Chapter 1
Introduction

1.1 Matter and The Mass Spectrometer

The world we live in is a highly customized environment tailored to maximize our comfort level. This comfort level (which pertains to our well-being, environment, security, transportation, information access, etc.) is acquired through our capacity to fabricate materials that do not exist in nature. This capacity is aided through our ability to understand what has been fabricated, how this interacts with its environment, and how this can be tailored to our needs.
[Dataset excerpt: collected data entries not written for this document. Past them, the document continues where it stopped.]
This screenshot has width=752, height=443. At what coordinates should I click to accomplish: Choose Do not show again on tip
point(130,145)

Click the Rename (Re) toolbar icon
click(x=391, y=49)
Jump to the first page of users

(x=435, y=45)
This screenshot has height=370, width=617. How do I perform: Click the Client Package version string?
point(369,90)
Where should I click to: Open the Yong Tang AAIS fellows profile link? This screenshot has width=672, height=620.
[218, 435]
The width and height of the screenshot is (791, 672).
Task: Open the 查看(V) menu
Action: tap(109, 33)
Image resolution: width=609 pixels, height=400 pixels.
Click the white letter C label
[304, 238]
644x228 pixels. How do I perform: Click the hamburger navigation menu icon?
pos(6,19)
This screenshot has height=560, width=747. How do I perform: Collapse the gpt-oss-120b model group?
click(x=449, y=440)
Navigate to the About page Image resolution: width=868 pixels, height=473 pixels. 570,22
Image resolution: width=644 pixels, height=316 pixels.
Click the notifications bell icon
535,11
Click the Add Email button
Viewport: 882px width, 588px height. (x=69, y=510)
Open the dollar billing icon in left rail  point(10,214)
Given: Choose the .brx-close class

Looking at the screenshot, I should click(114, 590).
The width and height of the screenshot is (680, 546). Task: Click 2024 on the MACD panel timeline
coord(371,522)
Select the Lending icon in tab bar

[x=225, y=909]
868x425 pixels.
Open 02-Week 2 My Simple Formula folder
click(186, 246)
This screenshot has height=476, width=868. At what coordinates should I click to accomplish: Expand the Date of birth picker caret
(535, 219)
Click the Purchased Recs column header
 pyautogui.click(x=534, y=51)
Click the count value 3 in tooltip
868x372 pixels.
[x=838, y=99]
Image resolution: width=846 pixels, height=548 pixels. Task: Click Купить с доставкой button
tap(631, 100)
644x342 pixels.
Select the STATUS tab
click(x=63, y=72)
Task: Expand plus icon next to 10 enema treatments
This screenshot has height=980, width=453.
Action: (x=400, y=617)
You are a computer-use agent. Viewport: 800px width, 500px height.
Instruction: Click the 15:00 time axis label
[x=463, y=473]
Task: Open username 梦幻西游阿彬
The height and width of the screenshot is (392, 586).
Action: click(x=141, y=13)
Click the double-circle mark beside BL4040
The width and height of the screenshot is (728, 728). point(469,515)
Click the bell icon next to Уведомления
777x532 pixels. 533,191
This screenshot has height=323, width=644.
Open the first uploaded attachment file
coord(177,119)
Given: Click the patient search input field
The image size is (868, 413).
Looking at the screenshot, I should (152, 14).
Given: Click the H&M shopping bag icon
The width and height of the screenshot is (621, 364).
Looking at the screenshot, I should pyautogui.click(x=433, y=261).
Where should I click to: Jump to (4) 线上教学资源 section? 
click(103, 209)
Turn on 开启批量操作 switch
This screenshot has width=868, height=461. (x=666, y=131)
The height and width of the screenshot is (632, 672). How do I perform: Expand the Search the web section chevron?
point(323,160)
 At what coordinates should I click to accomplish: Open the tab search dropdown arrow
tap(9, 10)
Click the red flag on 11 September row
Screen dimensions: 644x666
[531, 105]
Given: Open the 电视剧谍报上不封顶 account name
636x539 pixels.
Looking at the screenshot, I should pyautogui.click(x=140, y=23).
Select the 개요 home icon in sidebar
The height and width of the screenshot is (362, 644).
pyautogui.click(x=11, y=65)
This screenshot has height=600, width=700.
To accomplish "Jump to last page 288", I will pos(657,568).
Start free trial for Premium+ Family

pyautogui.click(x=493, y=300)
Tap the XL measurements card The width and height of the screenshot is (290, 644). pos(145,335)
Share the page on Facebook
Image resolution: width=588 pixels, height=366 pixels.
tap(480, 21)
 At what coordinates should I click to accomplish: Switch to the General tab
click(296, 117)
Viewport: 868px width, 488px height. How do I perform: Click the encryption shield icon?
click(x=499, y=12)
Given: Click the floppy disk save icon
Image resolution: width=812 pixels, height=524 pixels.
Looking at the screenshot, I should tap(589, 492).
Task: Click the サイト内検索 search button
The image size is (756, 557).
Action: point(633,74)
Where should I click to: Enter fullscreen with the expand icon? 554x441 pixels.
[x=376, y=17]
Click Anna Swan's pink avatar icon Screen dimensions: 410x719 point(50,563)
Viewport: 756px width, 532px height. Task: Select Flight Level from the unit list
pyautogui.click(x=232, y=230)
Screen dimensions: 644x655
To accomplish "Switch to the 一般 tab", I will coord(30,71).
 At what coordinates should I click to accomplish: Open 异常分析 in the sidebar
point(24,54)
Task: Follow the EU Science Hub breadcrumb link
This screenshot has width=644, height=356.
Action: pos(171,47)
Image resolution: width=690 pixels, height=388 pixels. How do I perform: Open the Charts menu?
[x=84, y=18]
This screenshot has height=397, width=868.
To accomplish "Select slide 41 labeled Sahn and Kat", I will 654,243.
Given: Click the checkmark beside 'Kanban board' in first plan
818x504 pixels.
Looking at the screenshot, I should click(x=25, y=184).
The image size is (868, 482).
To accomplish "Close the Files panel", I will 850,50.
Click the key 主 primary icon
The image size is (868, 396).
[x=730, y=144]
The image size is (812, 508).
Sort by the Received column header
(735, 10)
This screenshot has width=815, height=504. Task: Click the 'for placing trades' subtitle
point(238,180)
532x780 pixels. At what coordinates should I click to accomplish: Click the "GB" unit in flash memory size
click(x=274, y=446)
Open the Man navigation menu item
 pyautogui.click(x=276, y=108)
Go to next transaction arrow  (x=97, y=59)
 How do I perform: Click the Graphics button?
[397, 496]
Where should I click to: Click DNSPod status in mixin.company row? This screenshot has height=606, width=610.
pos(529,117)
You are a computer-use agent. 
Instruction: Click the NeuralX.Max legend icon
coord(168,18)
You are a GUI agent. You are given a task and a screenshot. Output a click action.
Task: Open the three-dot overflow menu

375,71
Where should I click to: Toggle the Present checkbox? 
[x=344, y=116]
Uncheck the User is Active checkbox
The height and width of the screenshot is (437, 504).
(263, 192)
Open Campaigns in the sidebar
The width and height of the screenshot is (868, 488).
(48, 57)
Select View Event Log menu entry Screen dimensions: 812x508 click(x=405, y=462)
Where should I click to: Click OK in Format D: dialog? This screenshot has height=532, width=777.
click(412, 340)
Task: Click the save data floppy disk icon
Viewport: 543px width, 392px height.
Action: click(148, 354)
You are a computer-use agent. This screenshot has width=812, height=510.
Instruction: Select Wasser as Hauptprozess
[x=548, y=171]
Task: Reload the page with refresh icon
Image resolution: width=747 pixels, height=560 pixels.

This understanding is provided through the act of analysis.

Our ability to customize our environment is something that can be said for almost every age the human race has progressed through. Indeed, some eras are associated with the material developed. Examples include the Bronze Age (∼3300 BCE to ∼1200 BCE) and the Iron Age (∼1200 BCE to ∼500 CE). Two more recent examples of this customization include the use of Carbon for creating plastics and Silicon for constructing computer chips in what is now referred to as the computer or information age.

Indeed, plastics have become one of the most ubiquitous materials in today's everyday life. Plastics, fabricated from crude oil, are composed of a Carbon backbone formed from n repeating units (n = an integer >1) of some monomer (a molecule that binds to other molecules or atoms), hence the name polymer. For example, Polyethylene is defined as (C2H2)n, Polypropylene as (C3H6)n, and Polyvinylchloride (PVC) as (C2H3Cl)n. Some applications of these three examples are as follows:

1. Polyethylene is used in manufacturing plastic bags, bottles, containers, and so on.
2. Polypropylene is used in packaging/labeling materials, textiles, bottles, and so on.
3. PVC is used in manufacturing specific types of tubing, signs, furniture, and so on.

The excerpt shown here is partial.